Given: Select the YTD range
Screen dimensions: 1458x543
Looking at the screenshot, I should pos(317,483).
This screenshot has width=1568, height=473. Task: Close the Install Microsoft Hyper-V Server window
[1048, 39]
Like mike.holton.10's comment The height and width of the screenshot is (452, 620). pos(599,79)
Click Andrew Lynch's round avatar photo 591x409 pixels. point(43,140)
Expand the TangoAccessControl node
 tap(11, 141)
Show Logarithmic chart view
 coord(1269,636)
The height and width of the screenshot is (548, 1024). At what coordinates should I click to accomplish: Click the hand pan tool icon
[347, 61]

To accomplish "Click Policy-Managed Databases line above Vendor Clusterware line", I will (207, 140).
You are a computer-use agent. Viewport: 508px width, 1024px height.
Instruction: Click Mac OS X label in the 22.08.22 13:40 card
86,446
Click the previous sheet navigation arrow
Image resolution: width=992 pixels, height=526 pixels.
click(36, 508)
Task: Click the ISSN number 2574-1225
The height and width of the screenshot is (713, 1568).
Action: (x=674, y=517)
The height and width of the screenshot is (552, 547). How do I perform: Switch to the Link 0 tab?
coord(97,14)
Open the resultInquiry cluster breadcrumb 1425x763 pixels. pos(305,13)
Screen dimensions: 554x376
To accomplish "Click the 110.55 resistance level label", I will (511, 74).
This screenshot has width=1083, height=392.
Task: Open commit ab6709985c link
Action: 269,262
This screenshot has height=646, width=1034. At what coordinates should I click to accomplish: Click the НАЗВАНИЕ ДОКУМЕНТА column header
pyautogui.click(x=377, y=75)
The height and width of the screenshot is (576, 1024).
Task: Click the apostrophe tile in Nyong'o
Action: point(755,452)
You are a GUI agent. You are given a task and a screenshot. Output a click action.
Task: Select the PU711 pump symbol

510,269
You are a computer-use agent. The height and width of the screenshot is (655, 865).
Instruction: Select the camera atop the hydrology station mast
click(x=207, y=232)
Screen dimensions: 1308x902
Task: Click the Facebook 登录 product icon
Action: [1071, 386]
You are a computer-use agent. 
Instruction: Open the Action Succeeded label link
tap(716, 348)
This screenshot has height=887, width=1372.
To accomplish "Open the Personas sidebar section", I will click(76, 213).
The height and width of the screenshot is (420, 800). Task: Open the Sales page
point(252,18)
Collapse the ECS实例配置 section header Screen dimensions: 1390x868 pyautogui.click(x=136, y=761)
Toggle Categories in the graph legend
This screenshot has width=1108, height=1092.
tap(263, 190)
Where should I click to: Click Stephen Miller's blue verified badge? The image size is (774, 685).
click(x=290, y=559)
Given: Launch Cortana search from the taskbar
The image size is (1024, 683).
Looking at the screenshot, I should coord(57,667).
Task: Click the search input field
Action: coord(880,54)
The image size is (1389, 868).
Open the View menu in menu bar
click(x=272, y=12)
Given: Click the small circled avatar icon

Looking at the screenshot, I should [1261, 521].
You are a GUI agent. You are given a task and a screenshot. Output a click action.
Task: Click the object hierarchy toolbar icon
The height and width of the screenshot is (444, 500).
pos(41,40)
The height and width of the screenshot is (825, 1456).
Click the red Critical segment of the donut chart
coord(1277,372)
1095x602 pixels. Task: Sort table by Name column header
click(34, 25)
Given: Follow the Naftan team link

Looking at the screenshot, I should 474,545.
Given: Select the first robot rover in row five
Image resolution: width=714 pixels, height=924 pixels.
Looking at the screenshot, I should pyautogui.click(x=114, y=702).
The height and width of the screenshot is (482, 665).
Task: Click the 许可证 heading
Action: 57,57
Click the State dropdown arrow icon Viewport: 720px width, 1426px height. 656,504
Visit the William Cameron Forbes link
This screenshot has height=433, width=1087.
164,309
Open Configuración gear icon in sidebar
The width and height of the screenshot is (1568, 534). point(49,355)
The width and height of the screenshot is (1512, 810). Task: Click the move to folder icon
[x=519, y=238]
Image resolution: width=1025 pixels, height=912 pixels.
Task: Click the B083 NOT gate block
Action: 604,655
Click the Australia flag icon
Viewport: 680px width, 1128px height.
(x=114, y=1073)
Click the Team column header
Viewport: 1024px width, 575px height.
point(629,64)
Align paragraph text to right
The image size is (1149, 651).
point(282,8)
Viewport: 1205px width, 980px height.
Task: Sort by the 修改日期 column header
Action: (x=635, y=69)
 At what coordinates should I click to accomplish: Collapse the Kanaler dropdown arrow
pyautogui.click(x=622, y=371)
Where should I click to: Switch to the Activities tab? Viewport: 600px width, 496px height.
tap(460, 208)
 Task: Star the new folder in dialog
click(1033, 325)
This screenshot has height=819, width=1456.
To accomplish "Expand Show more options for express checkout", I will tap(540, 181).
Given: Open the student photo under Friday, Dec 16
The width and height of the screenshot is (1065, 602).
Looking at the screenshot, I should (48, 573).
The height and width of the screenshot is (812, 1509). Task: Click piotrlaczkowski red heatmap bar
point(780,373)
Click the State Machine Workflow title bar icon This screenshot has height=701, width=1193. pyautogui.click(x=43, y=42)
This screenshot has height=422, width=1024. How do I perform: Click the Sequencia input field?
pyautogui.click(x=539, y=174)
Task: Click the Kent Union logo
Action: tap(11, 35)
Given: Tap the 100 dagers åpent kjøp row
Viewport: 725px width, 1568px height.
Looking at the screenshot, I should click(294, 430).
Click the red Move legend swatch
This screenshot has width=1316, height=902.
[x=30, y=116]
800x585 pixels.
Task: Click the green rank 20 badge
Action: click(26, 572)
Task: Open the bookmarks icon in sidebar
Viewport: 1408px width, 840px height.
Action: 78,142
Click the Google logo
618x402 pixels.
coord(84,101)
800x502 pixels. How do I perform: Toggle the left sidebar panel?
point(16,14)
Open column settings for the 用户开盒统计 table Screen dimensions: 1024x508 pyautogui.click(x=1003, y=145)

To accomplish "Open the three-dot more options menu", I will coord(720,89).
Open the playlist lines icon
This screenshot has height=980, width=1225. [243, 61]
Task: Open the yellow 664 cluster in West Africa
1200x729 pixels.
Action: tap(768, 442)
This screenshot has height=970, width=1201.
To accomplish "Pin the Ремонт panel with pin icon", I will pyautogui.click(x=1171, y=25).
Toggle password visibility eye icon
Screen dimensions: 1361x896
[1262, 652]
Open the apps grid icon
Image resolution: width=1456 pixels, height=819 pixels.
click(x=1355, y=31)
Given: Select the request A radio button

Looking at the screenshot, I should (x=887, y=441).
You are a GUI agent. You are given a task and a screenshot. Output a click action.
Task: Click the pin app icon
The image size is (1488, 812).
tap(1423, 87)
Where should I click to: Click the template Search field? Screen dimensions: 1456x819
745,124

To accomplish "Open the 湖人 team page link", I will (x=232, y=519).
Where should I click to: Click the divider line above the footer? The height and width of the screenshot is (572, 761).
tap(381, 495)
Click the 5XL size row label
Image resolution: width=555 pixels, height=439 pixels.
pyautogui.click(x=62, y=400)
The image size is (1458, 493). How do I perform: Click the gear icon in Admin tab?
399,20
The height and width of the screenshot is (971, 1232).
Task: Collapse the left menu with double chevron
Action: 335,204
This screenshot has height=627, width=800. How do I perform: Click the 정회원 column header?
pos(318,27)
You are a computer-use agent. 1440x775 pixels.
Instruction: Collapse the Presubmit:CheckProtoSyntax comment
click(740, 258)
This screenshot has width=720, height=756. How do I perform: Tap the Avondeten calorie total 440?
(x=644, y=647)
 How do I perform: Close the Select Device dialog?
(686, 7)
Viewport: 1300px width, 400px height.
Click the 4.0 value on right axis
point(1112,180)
· · ·
● **Given task**: Collect each line of the listing above that contains the word "accomplish", copying those lines in full.

● **Result of this task**:
The height and width of the screenshot is (548, 1024). At what coordinates should I click to accomplish: Click the hand pan tool icon
To accomplish "Click Policy-Managed Databases line above Vendor Clusterware line", I will (207, 140).
To accomplish "Click the 110.55 resistance level label", I will (511, 74).
This screenshot has height=646, width=1034. At what coordinates should I click to accomplish: Click the НАЗВАНИЕ ДОКУМЕНТА column header
To accomplish "Open the Personas sidebar section", I will click(76, 213).
 At what coordinates should I click to accomplish: Collapse the Kanaler dropdown arrow
To accomplish "Expand Show more options for express checkout", I will tap(540, 181).
To accomplish "Open the three-dot more options menu", I will coord(720,89).
To accomplish "Pin the Ремонт panel with pin icon", I will pyautogui.click(x=1171, y=25).
To accomplish "Open the 湖人 team page link", I will (x=232, y=519).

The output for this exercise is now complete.